La solidarité s'organise face aux catastrophes naturelles
La solidarité s'organise face aux catastrophes naturelles
Depuis le XVIIIe siècle, la ville de Cannes fait preuve de générosité envers les victimes de catastrophes, en France comme à l’étranger. Au XIXe siècle, elle participe notamment à des souscriptions ouvertes au bénéfice des sinistrés des inondations du Rhône (1841) et de la Loire (1846), ainsi qu’aux victimes du séisme en Guadeloupe (1843). En 1890, un crédit de 200 francs est voté en soutien aux populations touchées par les incendies de Fort-de-France (Martinique) et Port-Louis (Guadeloupe). Dans la région, le 23 février 1887, un puissant séisme (magnitude estimée entre 6,5 et 6,8) frappe la Ligurie et le pays niçois, causant plus de 600 morts, principalement entre Oneille et Diano Marina. Son épicentre se situe en mer, au large des côtes italiennes. Dans les Alpes-Maritimes, huit décès sont recensés, avec des dégâts plus limités. À Cannes, seuls quelques dommages sont signalés, notamment sur la voûte et le clocher de l’église Notre-Dame-des-Pins. Malgré cela, la ville manifeste sa solidarité par l’envoi d’un don de 50 000 francs aux communes sinistrées.
Afin de rassurer les hôtes de la ville, le quotidien rappelle que le séisme survenu deux jours plus tôt a fait peu de dégâts à Cannes. Les journalistes s’interrogent sur l’origine du tremblement de terre (l’Etna est alors en éruption) et avancent que « la chance de Cannes serait due à la typologie de ses constructions ». Quelques observateurs soulignent une mauvaise liaison des toits entre les murs porteurs et la lourdeur excessive des couvertures en ardoise dans les communes les plus touchées d’Italie.
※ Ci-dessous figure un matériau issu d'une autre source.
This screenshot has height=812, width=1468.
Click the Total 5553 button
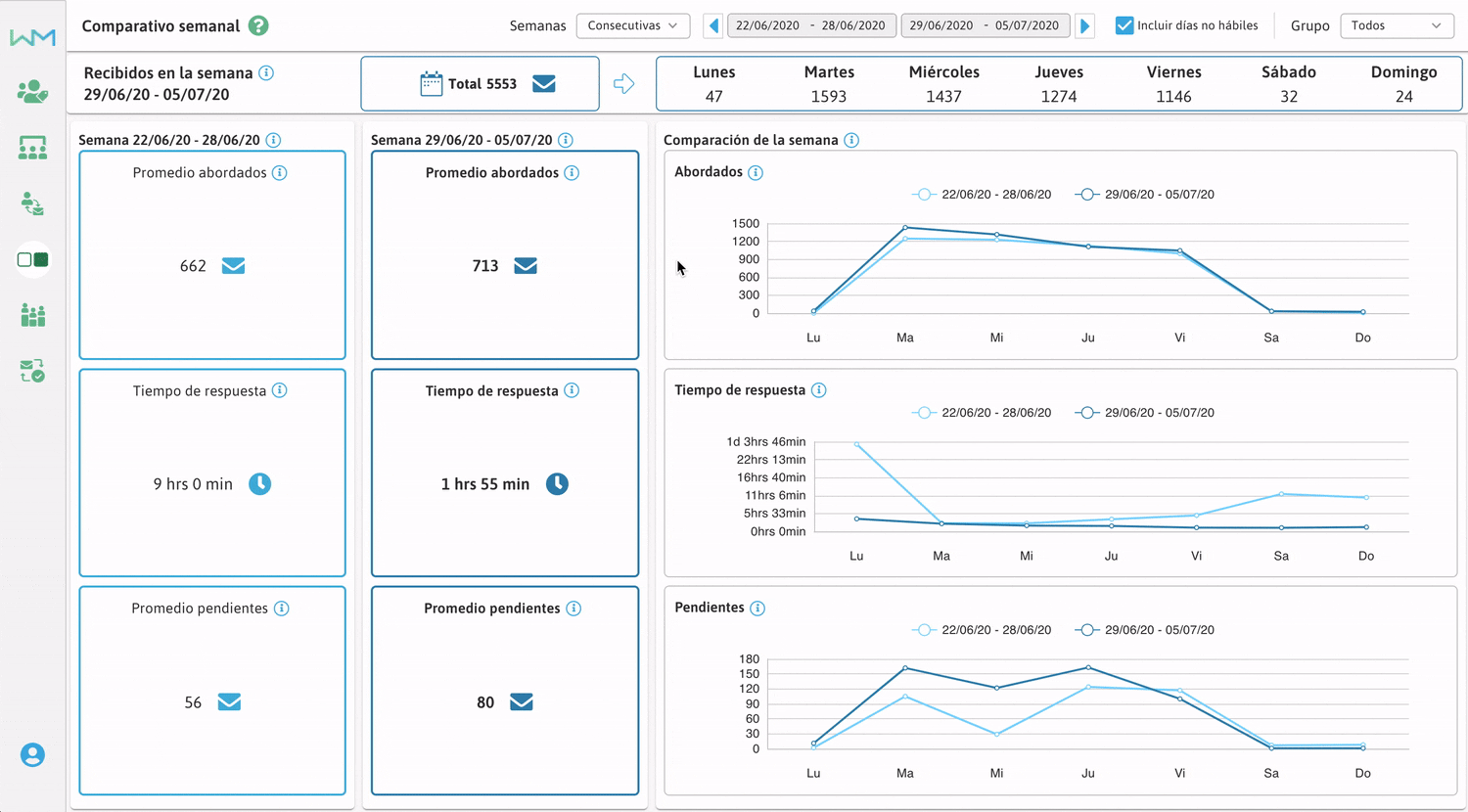pyautogui.click(x=481, y=84)
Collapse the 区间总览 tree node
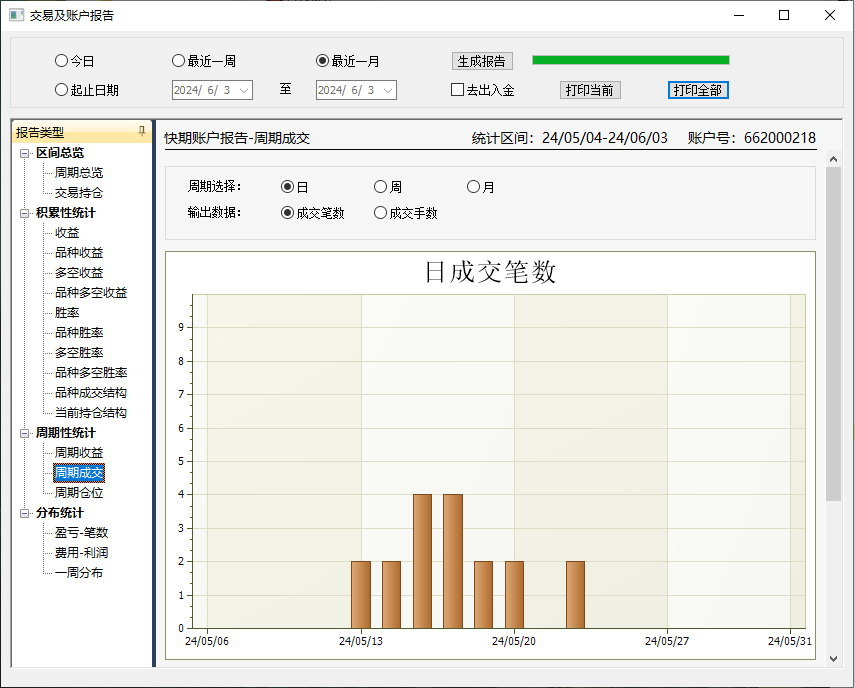The height and width of the screenshot is (688, 855). click(24, 153)
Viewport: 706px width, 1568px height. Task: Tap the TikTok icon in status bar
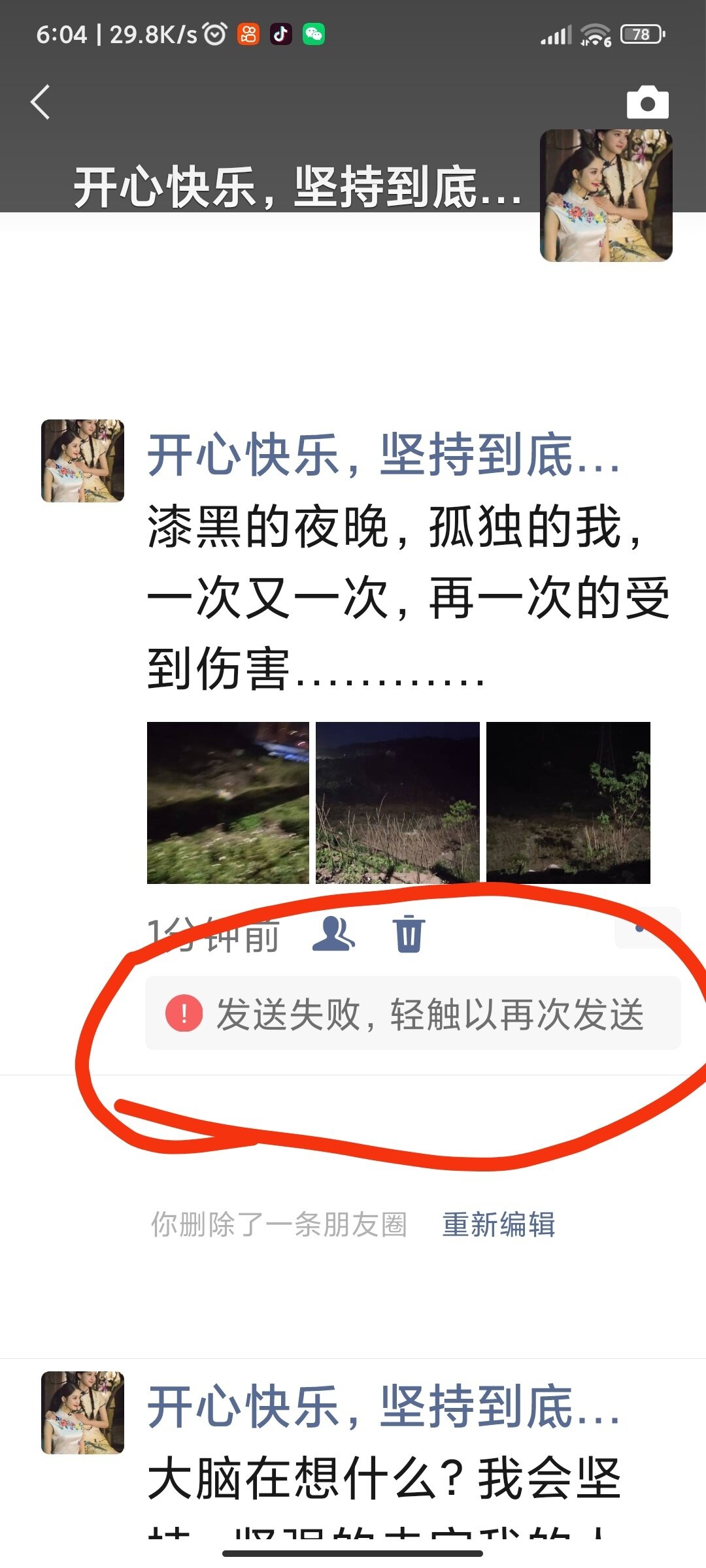pyautogui.click(x=281, y=34)
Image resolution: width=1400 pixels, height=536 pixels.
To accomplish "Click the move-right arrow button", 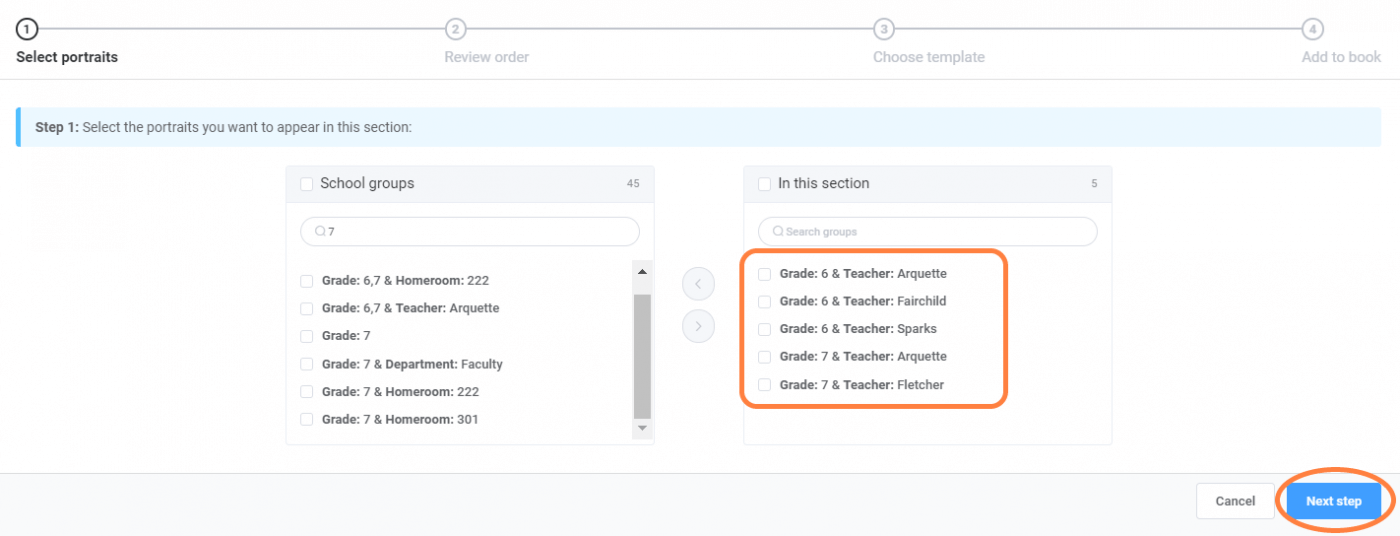I will click(698, 326).
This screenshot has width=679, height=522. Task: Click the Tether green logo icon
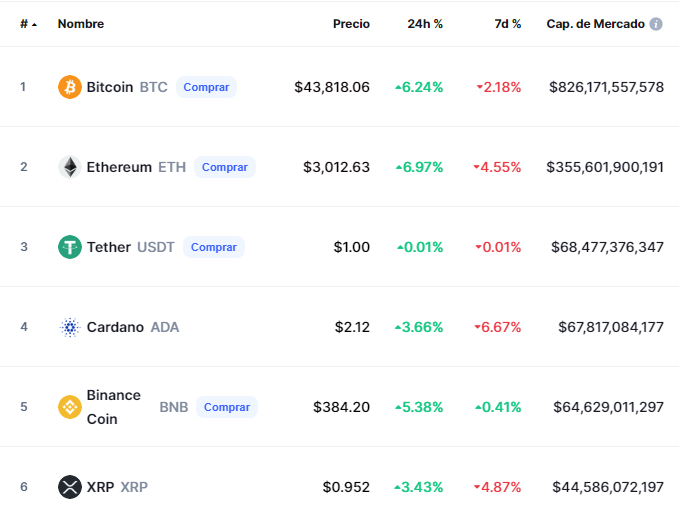coord(70,247)
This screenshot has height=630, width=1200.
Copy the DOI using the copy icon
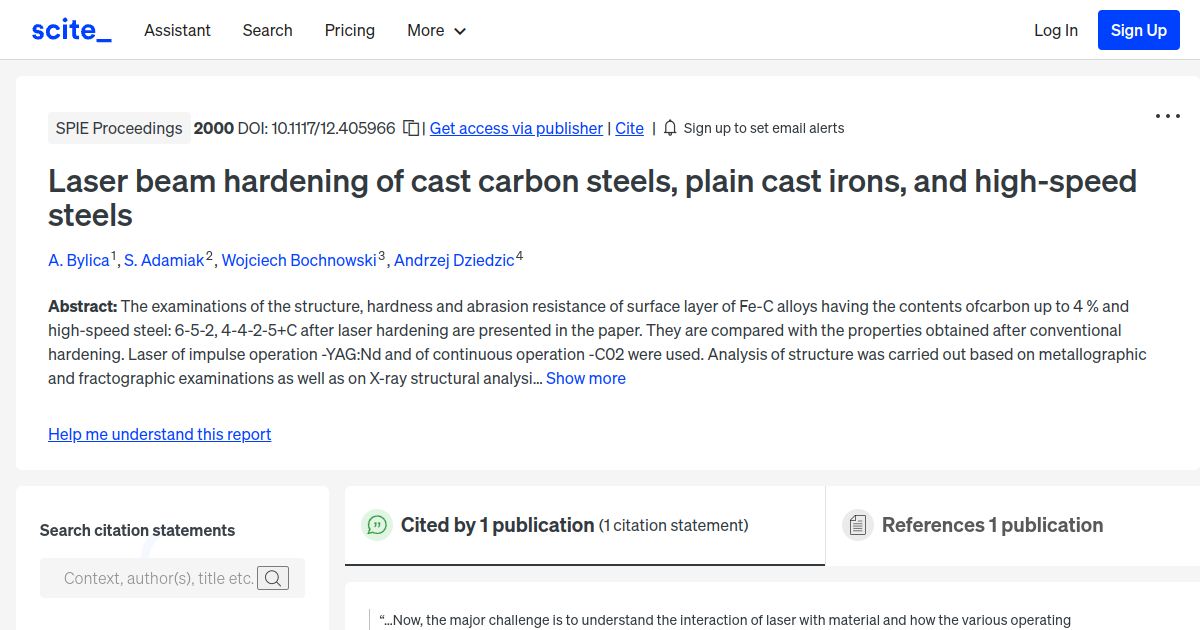[411, 128]
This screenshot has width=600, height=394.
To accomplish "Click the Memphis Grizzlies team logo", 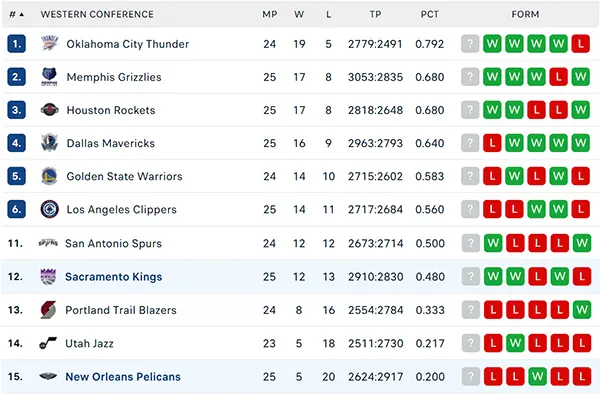I will pyautogui.click(x=49, y=77).
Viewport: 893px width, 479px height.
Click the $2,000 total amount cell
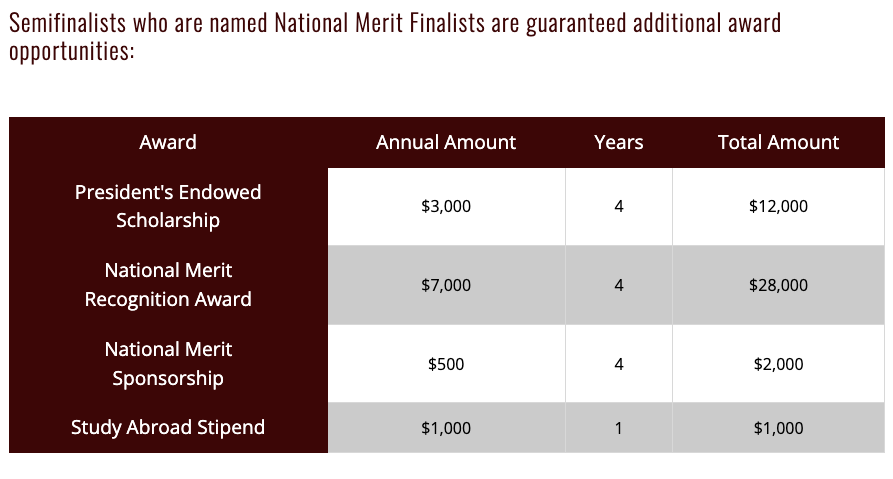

Beaucoup de bâtiments endommagés sont également très élevés, composés à l’intérieur de cloisons très lourdes, soutenues par des planchers voûtés vulnérables.
Le séisme de Lambesc, survenu en 1909 dans les Bouches-du-Rhône, est le plus puissant jamais enregistré en Provence d’après les sismologues, avec une magnitude de 6,2. Il cause d’importants dégâts dans plusieurs communes. En signe de solidarité, la municipalité de Cannes accorde une aide financière aux victimes.
Un séisme majeur (magnitude estimée à 8,5 sur l'échelle de Richter) secoue la Guadeloupe le 8 février 1843. Il est suivi à Pointe-à-Pitre d'un incendie qui dure près d'une semaine. Les pertes humaines et matérielles sont considérables. Le bilan fait état de presque 3 000 morts.